- Died: c. 1740
- Occupation: Composer

= Abraham Caceres =

Portuguese-Dutch composer

Abraham de Caceres or Casseres was a Dutch Jewish composer of the late baroque period.

Caceres is primarily known as the composer-in-residence to the Amsterdam Sephardic community between 1720 and 1740. He preceded the Gentile Christian Joseph Lidarti who was commissioned to compose Esther in Hebrew.
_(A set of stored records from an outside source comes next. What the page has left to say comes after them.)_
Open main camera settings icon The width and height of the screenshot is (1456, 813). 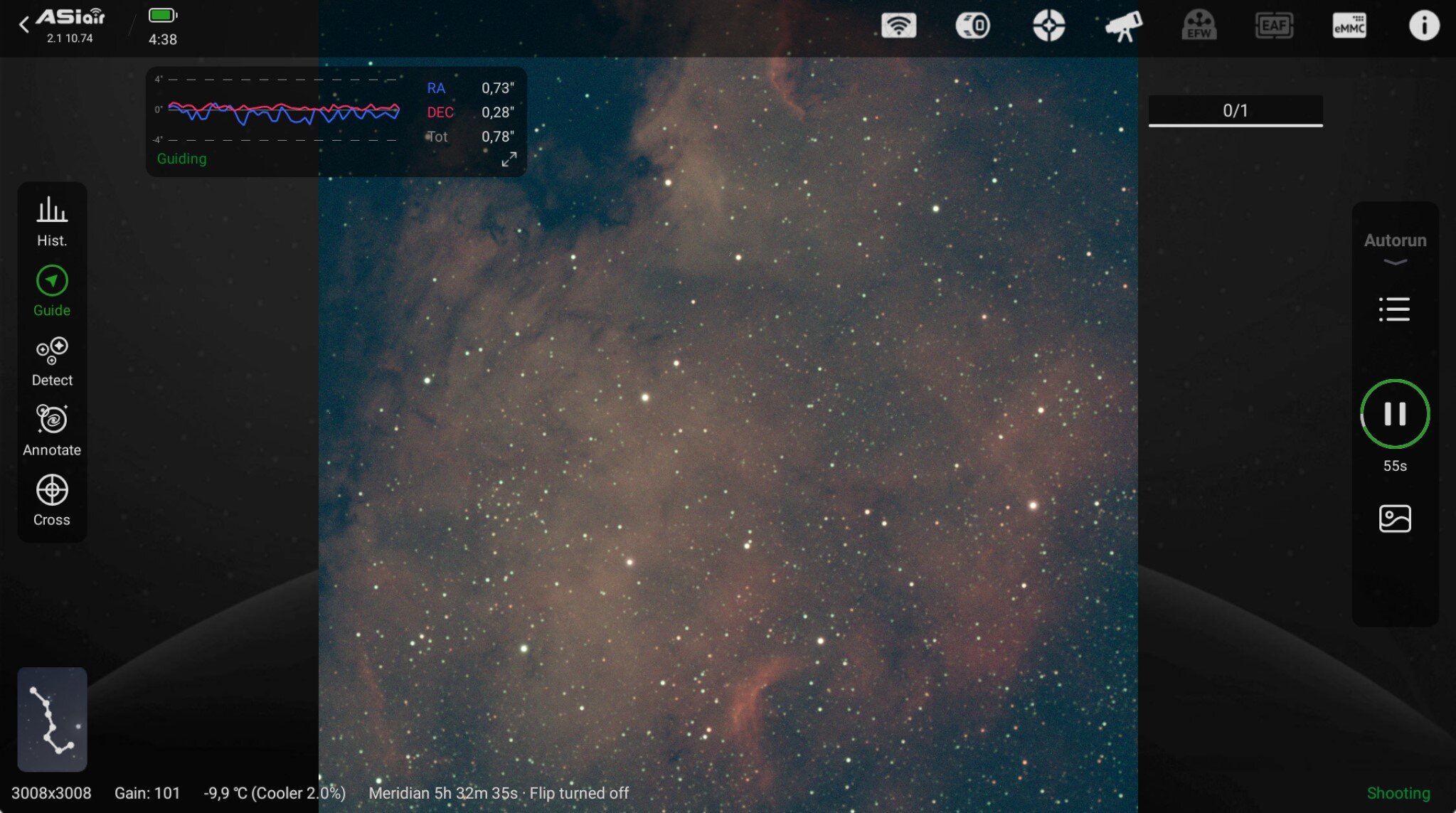point(972,26)
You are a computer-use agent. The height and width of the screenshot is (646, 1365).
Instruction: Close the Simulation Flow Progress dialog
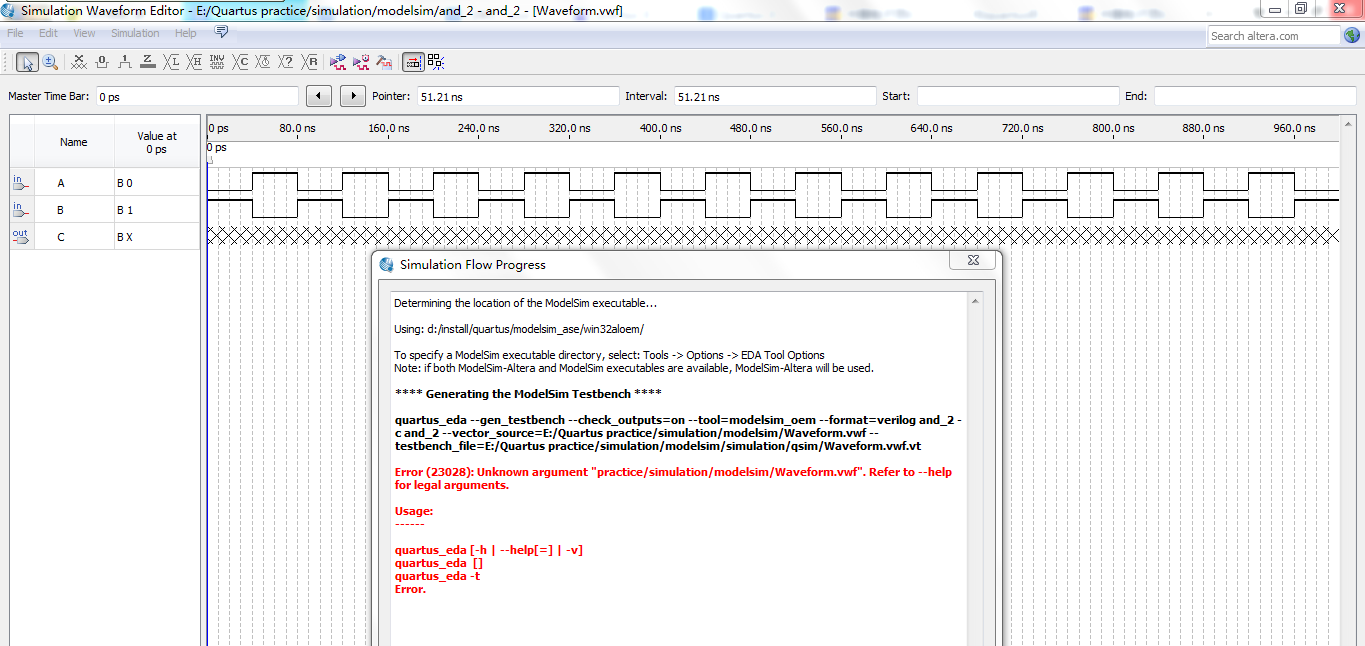pyautogui.click(x=972, y=261)
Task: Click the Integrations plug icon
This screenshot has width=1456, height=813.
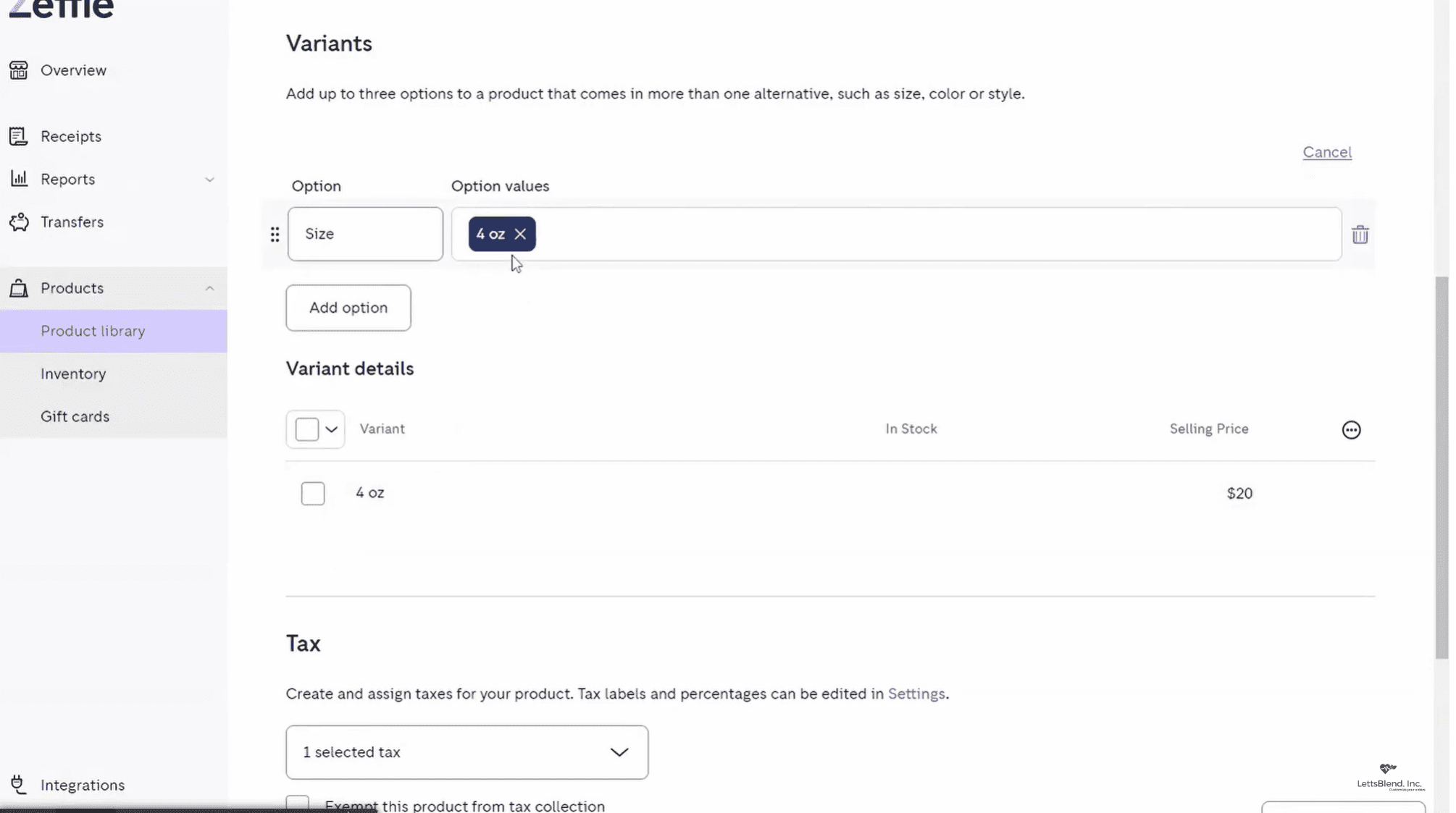Action: click(x=19, y=785)
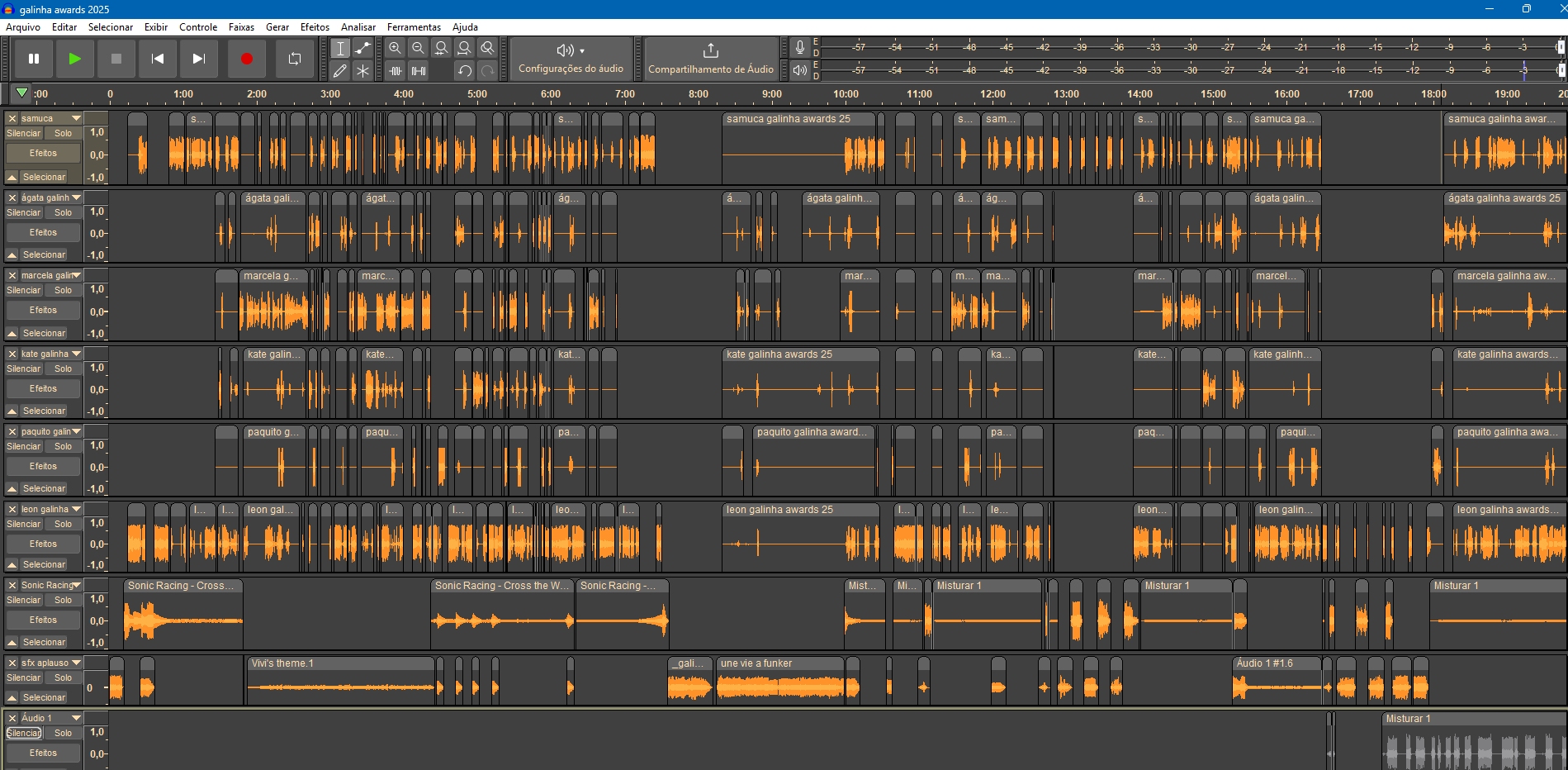Mute the samuca track with Silenciar

pyautogui.click(x=24, y=133)
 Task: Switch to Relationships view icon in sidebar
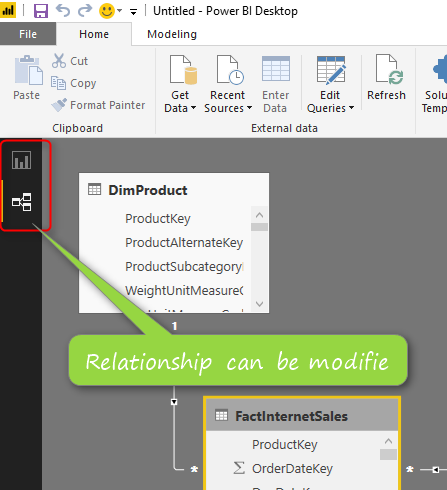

He set to music the poems of Moses Hayyim Luzzatto.
He also composed two melodies found in the Kabbalistic work Hon Ashir which was authored in 1730–31 by Rabbi Immanuel Hai Ricchi.

==Works and editions==
Some of his works are preserved in the Ets Haim Library.

==Discography==
- מוסיקה לבית הכנסת בתקופת הברוק/Synagogal music in the Baroque: Italy, Amsterdam, southern France (= Anthology of music traditions in Israel) (Jerusalem: מרכז לחקר המוסיקה היהודית, האוניברסיטה העברית בירושלים/Jewish Music Research Centre, the Hebrew University of Jerusalem, 1991. Jewish Music Research Centre AMTI CD 9101) includes two works by Caceres performed by The Cameran Singers and an ad hoc instrumental ensemble, conducted by Avner Itai: Ḥishḳi ḥizḳi (or as Hishqî hizqî ), and Hamasiaḥ ilemim (as ha-Mesiaḥ ilmim or Ham-mesîah illemîm).
- מוסיקה לבית הכנסת בתקופת הבארוק. יונה בין חגוי סלע /Synagogal music in the Baroque: Dove in the clefts of the rock (= Anthology of music traditions in Israel 8) ([Yerushalayim]: האוניברסיטה העברית בירושלים, המרכז לחקר המוסיקה היהודית/ha-Universiṭah ha-ʻIvrit bi-Yerushalayim, ha-Merkaz le-ḥeḳer ha-musiḳah ha-Yehudit, 1994) includes two works by Caceres performed possibly by various soloists, an ad hoc instrumental ensemble, The Israel National Choir Rinat, and The Keshet Baroque Orchestra, conducted by Avner Itai: Ḥishḳi ḥizḳi (Ḥishqi ḥizqi), and Le-El elim.
- Music of European Jews, 1550-1800 ([Grinnell, Iowa?]: [Grinnell Collegium?], [2003]) includes two works by Caceres performed by Grinnell Collegium, conducted by Oleg Timofeyev: Le-El elim (as Le-el elim), and Ḥishḳi ḥizḳi (as Hishki hizki).
- Jewish baroque music (Musicmedia, ©2008. Concerto CD 2009. EAN 8012665200918. UPC 898428002221) includes three works by Caceres performed by Ensemble Salomone Rossi: Ḥishḳi ḥizḳi (as Hiski Hizki), Hamesiaḥ ilemim (as Hamesiah), and Le-El elim (as Le El Elim).
- Musiques juives baroques: Venise, Mantoue, Amsterdam (1623-1774): hommage à Israel Adler (= Collection Patrimoines musicaux des juifs de France 10) (Paris, France: Fondation du Judaïsme Français, [2011]. Buda Musique 860212. EAN 3341348602127) includes two works by Caceres performed by Ensemble Texto, conducted by David Klein: Le-El elim (as Le’el elim), and Ḥishḳi ḥizḳi (as Ḥishki ḥizki).